Some would argue that your whole world is you, and that our internal states and experience of the world are inseparable from the environment and people around us.
This is not a metaphysical claim, but a more broad statement about the systemic factors that influence what it’s like to be you.
I'm in agreement with that; in a way, it's a superset of the point I was making. What is or isn't "you" feels variable, fluid. An experienced driver might find that, when driving, their sense of self extends to encompass the car. I definitely felt this when getting into "state of flow" while playing some first-person videogames.

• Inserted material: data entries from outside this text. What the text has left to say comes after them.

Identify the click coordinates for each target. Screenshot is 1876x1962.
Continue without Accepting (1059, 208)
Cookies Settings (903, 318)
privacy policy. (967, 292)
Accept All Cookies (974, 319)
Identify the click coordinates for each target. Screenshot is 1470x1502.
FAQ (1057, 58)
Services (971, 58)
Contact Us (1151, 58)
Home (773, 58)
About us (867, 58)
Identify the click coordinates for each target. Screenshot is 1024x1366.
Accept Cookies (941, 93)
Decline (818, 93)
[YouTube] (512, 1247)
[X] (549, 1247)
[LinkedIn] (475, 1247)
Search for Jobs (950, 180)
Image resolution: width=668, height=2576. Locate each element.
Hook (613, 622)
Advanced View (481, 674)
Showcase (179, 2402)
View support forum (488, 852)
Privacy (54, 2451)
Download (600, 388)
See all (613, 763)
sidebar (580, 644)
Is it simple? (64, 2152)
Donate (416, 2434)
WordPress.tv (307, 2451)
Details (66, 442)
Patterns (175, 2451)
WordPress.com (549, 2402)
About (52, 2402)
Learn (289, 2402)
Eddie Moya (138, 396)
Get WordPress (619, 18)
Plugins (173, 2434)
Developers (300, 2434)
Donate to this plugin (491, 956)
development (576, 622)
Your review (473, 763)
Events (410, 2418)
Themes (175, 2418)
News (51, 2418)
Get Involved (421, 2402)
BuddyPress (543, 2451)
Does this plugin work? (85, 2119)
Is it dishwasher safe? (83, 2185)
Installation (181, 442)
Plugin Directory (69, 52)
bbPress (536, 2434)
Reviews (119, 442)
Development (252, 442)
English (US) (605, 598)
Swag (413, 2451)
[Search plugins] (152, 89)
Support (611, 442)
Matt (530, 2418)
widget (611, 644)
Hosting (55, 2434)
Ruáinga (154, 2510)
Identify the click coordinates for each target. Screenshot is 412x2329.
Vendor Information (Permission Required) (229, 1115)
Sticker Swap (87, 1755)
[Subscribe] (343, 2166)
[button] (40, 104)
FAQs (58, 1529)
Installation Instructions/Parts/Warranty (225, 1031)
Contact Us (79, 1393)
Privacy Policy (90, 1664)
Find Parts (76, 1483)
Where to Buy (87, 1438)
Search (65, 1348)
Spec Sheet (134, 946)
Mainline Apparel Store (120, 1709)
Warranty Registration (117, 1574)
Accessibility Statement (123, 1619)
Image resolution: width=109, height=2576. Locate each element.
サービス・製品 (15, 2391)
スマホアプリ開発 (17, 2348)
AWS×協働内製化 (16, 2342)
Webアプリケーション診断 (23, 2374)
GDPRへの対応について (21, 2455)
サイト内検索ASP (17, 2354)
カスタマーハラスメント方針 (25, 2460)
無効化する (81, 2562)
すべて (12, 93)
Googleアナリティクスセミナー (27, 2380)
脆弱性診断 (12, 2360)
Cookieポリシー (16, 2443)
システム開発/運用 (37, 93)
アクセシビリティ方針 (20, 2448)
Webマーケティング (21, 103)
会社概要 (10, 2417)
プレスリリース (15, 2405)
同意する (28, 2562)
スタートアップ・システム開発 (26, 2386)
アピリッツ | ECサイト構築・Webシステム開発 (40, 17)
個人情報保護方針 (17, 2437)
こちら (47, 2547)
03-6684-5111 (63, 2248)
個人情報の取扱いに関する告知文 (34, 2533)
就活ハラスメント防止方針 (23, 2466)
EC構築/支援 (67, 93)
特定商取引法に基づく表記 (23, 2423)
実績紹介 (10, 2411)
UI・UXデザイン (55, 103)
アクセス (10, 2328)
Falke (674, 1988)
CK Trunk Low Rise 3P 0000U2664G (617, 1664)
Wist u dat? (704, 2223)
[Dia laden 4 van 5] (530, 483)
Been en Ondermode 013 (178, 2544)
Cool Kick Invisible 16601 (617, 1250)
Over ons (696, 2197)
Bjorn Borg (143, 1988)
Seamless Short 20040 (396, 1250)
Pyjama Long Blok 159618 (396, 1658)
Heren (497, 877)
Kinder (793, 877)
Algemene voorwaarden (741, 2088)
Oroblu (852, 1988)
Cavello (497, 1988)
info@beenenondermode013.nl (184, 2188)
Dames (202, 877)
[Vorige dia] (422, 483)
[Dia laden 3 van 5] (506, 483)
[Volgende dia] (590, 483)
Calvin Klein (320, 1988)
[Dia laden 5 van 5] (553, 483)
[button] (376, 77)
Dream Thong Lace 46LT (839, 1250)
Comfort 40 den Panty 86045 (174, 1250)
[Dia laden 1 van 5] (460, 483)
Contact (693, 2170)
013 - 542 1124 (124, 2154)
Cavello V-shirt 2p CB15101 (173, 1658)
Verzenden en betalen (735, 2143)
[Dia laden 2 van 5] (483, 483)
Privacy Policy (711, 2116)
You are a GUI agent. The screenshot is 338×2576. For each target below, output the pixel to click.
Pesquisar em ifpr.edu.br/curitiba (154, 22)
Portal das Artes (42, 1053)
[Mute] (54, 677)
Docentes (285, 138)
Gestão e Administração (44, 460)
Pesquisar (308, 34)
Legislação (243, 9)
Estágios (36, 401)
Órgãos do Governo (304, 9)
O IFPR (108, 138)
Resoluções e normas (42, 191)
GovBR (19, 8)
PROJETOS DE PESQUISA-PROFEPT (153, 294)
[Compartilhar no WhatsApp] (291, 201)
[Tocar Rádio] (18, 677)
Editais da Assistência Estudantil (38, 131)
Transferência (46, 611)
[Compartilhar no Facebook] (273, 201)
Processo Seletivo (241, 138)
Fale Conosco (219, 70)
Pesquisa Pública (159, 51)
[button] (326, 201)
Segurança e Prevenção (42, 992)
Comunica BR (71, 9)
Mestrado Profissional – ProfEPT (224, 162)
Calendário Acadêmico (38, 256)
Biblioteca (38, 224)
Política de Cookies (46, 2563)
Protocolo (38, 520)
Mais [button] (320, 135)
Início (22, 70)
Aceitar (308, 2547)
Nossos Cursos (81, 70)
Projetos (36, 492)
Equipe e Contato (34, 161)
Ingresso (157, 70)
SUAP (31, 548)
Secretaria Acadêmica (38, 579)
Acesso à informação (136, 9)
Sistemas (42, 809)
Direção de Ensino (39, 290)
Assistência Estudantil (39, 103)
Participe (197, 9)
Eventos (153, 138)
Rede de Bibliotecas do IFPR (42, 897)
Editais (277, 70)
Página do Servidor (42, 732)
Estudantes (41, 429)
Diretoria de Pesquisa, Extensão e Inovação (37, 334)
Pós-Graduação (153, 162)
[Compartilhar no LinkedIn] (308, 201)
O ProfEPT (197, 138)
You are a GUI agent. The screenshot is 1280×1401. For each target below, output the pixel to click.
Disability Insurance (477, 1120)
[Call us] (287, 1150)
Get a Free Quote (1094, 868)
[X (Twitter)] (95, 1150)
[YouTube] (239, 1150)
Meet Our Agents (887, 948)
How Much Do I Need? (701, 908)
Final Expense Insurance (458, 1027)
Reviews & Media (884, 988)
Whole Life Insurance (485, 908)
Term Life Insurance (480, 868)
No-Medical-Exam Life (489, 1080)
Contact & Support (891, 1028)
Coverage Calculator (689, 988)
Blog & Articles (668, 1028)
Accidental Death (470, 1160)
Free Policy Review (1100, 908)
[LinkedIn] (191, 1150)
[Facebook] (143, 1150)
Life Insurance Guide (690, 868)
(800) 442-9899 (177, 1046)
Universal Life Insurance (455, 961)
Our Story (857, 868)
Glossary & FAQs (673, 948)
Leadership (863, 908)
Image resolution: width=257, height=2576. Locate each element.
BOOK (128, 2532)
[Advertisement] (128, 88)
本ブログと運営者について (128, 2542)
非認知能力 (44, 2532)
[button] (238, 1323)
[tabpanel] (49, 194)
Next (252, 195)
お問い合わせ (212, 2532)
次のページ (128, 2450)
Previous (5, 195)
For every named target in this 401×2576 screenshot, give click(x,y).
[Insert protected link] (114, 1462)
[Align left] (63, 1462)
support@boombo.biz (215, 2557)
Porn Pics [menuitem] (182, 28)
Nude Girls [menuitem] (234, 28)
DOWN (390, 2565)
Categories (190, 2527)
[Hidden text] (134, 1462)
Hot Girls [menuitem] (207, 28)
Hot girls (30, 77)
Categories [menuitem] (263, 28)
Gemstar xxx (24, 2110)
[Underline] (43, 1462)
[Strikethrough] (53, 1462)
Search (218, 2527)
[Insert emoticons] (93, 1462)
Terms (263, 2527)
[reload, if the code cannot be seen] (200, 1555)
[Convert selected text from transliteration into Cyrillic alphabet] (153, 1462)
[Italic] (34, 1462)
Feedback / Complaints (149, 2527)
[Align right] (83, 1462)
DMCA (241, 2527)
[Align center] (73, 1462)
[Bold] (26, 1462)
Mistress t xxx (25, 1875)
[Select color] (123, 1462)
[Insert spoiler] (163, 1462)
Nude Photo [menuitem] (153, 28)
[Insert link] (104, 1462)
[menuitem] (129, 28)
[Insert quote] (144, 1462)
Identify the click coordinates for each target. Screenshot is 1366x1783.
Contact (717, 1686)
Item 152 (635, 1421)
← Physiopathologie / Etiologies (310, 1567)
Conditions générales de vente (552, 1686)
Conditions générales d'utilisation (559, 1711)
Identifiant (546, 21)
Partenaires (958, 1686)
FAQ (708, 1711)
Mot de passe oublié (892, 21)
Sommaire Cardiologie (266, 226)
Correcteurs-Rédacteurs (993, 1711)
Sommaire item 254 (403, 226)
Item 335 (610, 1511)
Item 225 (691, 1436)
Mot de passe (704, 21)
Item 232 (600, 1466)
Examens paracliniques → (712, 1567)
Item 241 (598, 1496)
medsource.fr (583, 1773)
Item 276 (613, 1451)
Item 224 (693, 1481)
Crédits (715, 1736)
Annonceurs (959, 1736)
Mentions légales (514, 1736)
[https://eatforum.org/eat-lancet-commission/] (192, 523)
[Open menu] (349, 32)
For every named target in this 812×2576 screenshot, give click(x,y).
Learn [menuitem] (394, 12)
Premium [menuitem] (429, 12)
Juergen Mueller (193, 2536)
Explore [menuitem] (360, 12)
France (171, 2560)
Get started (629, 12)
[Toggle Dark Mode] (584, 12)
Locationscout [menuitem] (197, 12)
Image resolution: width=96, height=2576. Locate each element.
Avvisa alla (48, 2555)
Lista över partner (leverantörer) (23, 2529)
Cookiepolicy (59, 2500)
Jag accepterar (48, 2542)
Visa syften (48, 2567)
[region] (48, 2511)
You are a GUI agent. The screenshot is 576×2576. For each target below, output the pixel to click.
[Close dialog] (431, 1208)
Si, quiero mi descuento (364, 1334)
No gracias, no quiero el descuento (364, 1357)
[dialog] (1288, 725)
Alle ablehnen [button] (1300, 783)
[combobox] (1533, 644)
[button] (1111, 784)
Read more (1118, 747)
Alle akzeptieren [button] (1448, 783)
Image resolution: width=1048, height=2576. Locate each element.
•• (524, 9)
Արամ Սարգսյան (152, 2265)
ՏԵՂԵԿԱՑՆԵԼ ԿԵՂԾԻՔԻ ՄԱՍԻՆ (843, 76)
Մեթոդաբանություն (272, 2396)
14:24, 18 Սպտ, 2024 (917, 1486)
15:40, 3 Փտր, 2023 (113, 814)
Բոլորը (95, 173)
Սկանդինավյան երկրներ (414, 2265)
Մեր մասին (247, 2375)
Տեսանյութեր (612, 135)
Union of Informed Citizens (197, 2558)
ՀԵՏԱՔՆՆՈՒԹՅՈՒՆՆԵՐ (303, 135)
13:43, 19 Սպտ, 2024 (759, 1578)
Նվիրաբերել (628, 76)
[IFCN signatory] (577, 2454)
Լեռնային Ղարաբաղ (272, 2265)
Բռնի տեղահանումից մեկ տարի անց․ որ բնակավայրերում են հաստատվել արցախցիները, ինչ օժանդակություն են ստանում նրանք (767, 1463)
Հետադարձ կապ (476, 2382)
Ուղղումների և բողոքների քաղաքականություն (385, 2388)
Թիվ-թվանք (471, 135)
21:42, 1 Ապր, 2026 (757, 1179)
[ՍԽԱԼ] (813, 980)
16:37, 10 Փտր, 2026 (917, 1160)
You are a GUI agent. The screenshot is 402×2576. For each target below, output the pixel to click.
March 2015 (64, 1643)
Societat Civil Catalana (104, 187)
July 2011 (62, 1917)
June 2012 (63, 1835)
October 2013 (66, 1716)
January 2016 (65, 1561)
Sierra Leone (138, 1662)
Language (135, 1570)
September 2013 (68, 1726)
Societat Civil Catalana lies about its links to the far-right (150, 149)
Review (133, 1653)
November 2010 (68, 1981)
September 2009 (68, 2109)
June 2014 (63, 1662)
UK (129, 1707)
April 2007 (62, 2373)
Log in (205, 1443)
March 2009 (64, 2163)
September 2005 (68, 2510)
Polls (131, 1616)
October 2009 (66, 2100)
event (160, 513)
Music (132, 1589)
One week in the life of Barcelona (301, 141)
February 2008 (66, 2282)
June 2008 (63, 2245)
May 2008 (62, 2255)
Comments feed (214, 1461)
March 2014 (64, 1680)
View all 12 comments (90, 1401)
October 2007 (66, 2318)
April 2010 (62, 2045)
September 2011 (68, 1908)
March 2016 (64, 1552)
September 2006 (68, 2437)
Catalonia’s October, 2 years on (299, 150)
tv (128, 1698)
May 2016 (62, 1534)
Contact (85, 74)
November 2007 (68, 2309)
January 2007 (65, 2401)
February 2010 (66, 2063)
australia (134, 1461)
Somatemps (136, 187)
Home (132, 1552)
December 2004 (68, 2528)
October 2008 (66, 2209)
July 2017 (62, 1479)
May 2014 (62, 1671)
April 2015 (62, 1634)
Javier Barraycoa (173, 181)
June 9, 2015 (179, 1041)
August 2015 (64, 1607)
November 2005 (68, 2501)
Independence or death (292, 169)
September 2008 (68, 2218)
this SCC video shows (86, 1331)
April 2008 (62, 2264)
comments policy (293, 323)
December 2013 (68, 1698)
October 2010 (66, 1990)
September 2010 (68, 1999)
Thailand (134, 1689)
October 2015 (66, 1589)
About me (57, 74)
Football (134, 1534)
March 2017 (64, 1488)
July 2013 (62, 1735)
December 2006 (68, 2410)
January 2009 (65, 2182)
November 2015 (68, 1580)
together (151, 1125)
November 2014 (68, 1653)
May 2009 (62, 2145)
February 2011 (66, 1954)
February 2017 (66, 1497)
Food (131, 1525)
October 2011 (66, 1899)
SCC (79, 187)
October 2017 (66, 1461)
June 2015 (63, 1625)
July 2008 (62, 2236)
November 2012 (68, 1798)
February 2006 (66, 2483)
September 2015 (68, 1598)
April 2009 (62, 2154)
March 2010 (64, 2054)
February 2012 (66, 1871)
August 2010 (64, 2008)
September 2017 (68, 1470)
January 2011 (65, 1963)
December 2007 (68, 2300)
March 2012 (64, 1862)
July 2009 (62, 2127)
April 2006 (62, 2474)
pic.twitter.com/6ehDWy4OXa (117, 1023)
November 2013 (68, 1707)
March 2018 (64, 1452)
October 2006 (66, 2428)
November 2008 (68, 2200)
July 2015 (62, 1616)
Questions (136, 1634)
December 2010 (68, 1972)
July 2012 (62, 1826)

The ideas of "state of flow", "immersion", "becoming one with something", all seem to point to, or in some cases be a case of, the fluidity of the sense of self.
> Going deeper still points to the feeling of “I” being nothing but a useful illusion, and most importantly, just another feeling that you experience alongside other feelings like happiness or anger.
Useful illusions is all we have. As for "just another feeling", I can entertain that thought, and I find it curious, but I haven't really experienced this frame of mind/perception yet. Or maybe I did, but I didn't realize it, so I don't have the memory associated with the phrases you used?
> This is not a metaphysical claim, but a more broad statement about the systemic factors that influence what it’s like to be you.
I appreciate you going for the more "materialistic"/non-spiritual take. I'm not denying the variety and richness of experiencing the world and one's self in it. I was just taken aback at both broad dismissal of "brain / body separation" and it being justified entirely by spiritual and experiential reasons. My point about driving meshes with my other comments (including this one) like this: we know the "sense of you" can be extended to and beyond the body. But if, instead of extending it, you try to contract it, then without crossing into metaphysics, you'll stop at the brain. This is what I believe makes the brain/body distinction meaningful: not what you can make part of yourself, but that which you can't take away.